Many UK routes also exist with frequent flights
from London to Dublin. Ferry
services from Britain sail to Dublin (Dublin Port or Dun
Laoghaire) and Rosslare, Belfast and Cork. From France,
sailings serve Rosslare and Cork.
Passports and Visas
EU citizens and citizens of
Monaco, Liechtenstein and Switzerland need passport or
a national ID card. US, Canadian, Australian and New Zealand
citizens require a passport, but have visa exemption. UK citizens have free entry with no passport
or visa required. For citizens
of other countries visas may be needed. Be careful to enquire before travelling.
Ireland enjoys a temperate climate with mild, mostly pleasant weather bereft of the wild extremes experienced in other parts of the World. It is, however, variable and can rapildy change from dry to wet within a short time. For your Irish visit, bring
an umbrella and some light rain-ware.
For the warmer months of June, July and August
have some light summer clothes such as shorts, tee-shirts and light slacks.
Also bring some warmer clothes for the cooler
evenings and cold snaps. Naturally, much warmer clothing is needed during the Winter season.
currency is the EURO, which is the single, unified currency of the EU.
You can exchange your currency into Euro at bank branches
and Bureaux de Change at airport,
ferry and rail stations and at ATM machines.
Driving in Ireland
In Ireland, driving is on
the left side of the road -- one of the few countries where this is the norm. It initially is strange for drivers travelling on the 'wrong' side, and care is
needed especially for the first few days. After
that, it becomes routine and you will cease to even think
about it. Otherwise, exercise all the usual safety you would
in your own country. Take extra care while driving in rural areas as roads can be narrow,
winding and have the added danger of occasional stray farm animals.

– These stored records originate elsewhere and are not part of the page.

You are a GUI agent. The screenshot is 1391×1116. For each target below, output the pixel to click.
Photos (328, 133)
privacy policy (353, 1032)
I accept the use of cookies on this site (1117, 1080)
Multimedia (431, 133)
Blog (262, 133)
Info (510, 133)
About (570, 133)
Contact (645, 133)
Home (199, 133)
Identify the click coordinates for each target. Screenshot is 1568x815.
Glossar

Ireland like everywhere else suffers from of crime that is specifically targeted at tourists. On the whole, however,
Ireland is safe for visitors and you can expect
to enjoy your visit without mishap. It is advisable to take
sensible precautions to safeguard yourself and your property.

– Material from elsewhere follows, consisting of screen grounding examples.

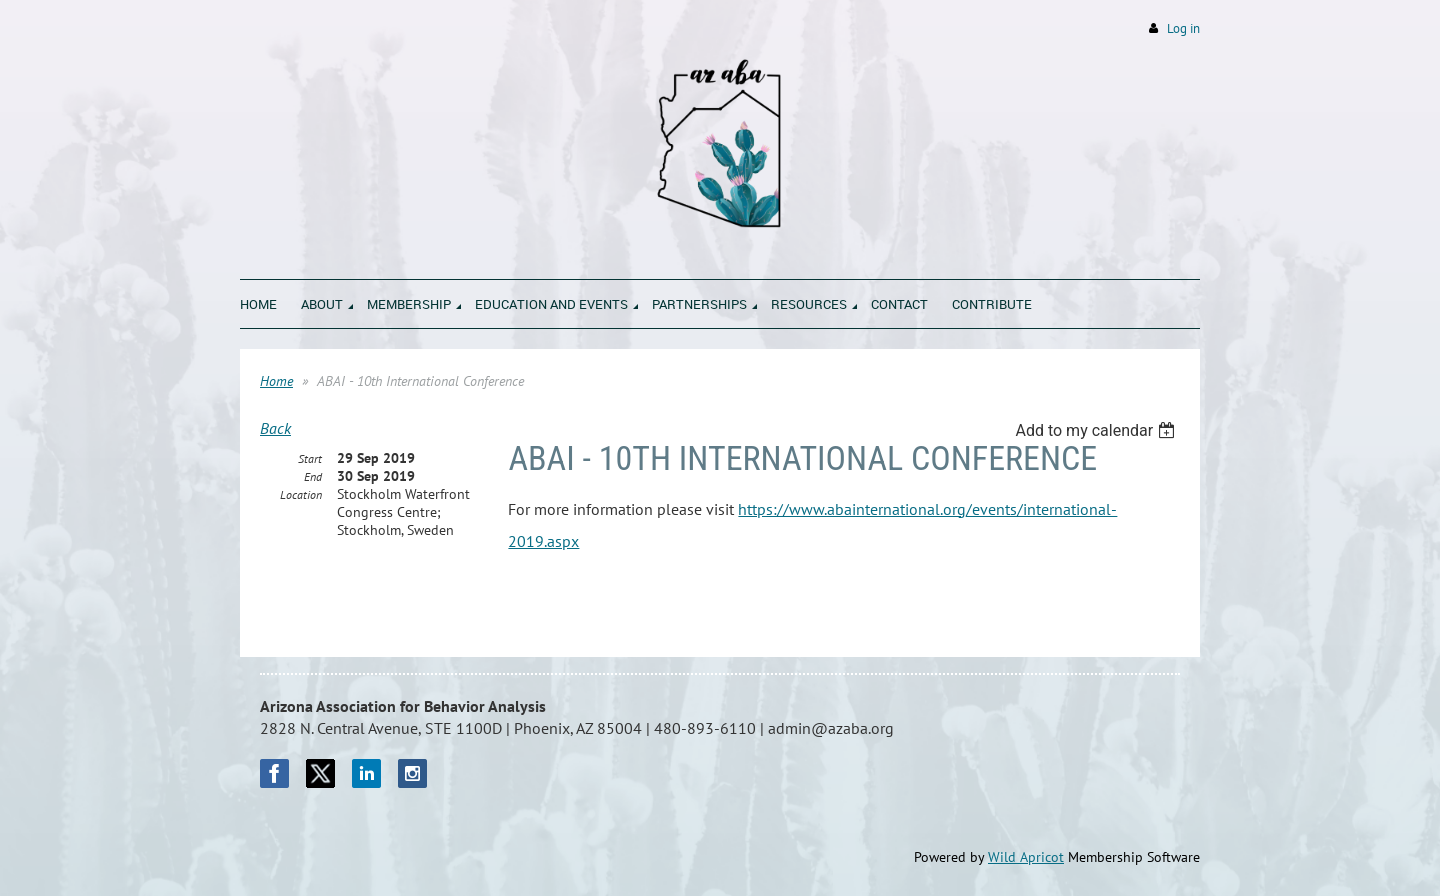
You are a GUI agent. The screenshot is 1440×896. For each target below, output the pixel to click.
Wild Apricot (1026, 857)
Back (275, 428)
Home (276, 381)
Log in (1183, 28)
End (313, 476)
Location (301, 494)
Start (310, 458)
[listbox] (1097, 430)
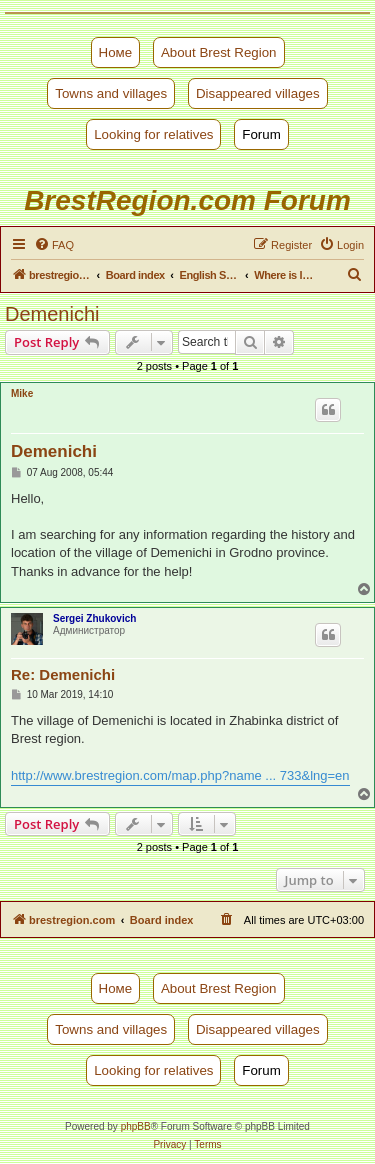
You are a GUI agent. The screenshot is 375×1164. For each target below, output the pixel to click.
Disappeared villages (258, 93)
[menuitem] (54, 245)
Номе (116, 52)
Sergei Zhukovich (94, 618)
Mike (22, 393)
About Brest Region (219, 52)
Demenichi (52, 314)
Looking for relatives (153, 134)
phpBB (136, 1126)
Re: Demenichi (63, 674)
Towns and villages (111, 93)
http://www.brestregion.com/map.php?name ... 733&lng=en (180, 775)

This is particularly the case in Dublin where a serious drugs
problem exists along with the usual vices of violent
attacks, general theft, burglaries and muggings.
Remember these points:-
· Don't make an obvious public display of your wealth or
large amounts of money.
· Don't carry loosely secured handbags.
· Don't leave your belongings on open display in your car.

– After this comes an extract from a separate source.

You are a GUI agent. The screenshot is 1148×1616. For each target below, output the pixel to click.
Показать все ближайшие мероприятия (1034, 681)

· Don't park your car at night in isolation from other vehicles;
stick with the crowd.
Tipping is not as widespread a practise as in many other countries. For the most part, it is common to
tip in hotels and restaurants in the order of 10 to 15 per
cent, and only then if no service charge exists. If a
service charge is included, don't leave a
tip. If you
take a tour bus on a scenic trip to the countryside, it
is customary to tip the driver.
People you see begging in Ireland are not genuine: they are merely playing on your symathies. Irish social services and
financial supports are good, and no individual or family
need suffer because of difficult circumstances. Whatever
other problems they may have, no one needs to beg. Still,
begging persists because some well-intentioned people foolishly
fund the problem, or should that be the industry. If you
are confronted by this problem, do not encourage it.
You do not need vaccines
or insect repellent for your Irish visit. Ireland is a safe destination. Food and water is safe, and hygiene
standards are good. As with all foreign travel, take the
precaution of getting good health insurance cover.
If you are from within the European Union countries you
should bring the usual E111 form. As Ireland has a reciprocal
with the UK, British tourists do not require this form.
Under legislation, smoking is not permitted in public establishments. Although hotel bedrooms are exempt
from the ban, the legislation is applied to all other areas within
hotels and also in bars, night clubs and restaurants.